- In a statement dated March 23, SEC said it had temporarily suspended Kallo Inc, pursuant to Section 12(k) of the Securities Exchange Act of 1934.
- Kenya's National Treasury lodged the complaint early this week
The US Securities Exchange Commission (SEC) has suspended from trading a Canadian firm behind an alleged € 1.06 billion (Sh139 billion) loan to Kenya.
This follows a protest by the National Treasury dismissing the documents as unsigned, false and a malicious loan contract filed by Kallo Inc purporting to have been entered into by Kenya.
In a statement, National Treasury cabinet secretary Ukur Yatani said Kenya lodged an official complaint to SEC over the documents and claims.
''The National Treasury requested SEC to investigate this matter with the potential to irreparably harm Kenya's fiduciary standing internationally,'' Yatani said.
In a statement dated March 23, SEC said it had temporarily suspended Kallo Inc, pursuant to Section 12(k) of the Securities Exchange Act of 1934.
''The Commission has serious concerns, for example, about the accuracy of the Company’s claim that it has entered into a contract with the Republic of Kenya to establish a comprehensive healthcare structure,'' the statement read in part.
The regulator cautioned broker-dealers, shareholders, and prospective purchasers that they should carefully consider the foregoing information along with all other currently available information and any information subsequently issued by the company.
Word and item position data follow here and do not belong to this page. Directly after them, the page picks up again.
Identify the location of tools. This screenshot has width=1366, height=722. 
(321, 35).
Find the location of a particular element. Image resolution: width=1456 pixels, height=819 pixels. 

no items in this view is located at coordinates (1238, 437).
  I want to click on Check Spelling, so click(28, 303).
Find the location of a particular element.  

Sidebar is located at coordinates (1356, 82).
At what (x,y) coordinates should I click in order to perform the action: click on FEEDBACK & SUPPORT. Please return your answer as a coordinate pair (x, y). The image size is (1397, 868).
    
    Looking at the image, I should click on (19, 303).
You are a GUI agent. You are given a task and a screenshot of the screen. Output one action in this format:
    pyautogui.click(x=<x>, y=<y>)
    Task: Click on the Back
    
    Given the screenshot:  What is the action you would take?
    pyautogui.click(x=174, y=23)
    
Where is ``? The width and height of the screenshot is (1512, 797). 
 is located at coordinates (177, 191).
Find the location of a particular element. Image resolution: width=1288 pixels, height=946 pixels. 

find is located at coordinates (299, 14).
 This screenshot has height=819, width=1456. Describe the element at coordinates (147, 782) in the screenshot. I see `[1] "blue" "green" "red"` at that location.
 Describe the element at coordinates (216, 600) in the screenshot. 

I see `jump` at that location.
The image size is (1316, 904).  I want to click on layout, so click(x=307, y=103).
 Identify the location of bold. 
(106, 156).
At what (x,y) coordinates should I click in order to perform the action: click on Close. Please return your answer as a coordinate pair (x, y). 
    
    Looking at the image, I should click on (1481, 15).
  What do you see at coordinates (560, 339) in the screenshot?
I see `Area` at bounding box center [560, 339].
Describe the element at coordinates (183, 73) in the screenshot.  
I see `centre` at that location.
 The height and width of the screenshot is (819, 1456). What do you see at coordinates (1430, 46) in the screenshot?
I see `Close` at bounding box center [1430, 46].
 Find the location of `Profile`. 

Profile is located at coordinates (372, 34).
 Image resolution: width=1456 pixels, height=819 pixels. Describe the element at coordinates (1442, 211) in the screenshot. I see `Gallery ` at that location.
It added that any broker or dealer is uncertain as to what is required by Rule 15c2-11, should refrain from entering quotations relating to Kallo’s securities until such time as it has familiarised with the rule and is certain that all of its provisions have been met.
''If any broker or dealer enters any quotation which is in violation of the rule, the Commission will consider the need for prompt enforcement action,'' SEC said.
The suspended firm claimed to have signed a loan agreement with the Kenyan government in the wake of rising cases of coronavirus in June last year.
In a story published by the Business Daily, under the deal, Belarus-based Techno-Investment Module (TIM) provided financing for a project labeled the Kallo Integrated Delivery System (KIDS), whose details remain scanty and were not made public in Kenya.
Kenya's exchequer vehemently denied entering the deal, terming the story as misleading.
“Treasury wishes to categorically state that the CS Ukur Yatani did not enter into any loan contract…with a company by the name Kallo Inc. as claimed in the article and in the company’s filings with the US Securities Exchange Commission (SEC),” National Treasury said.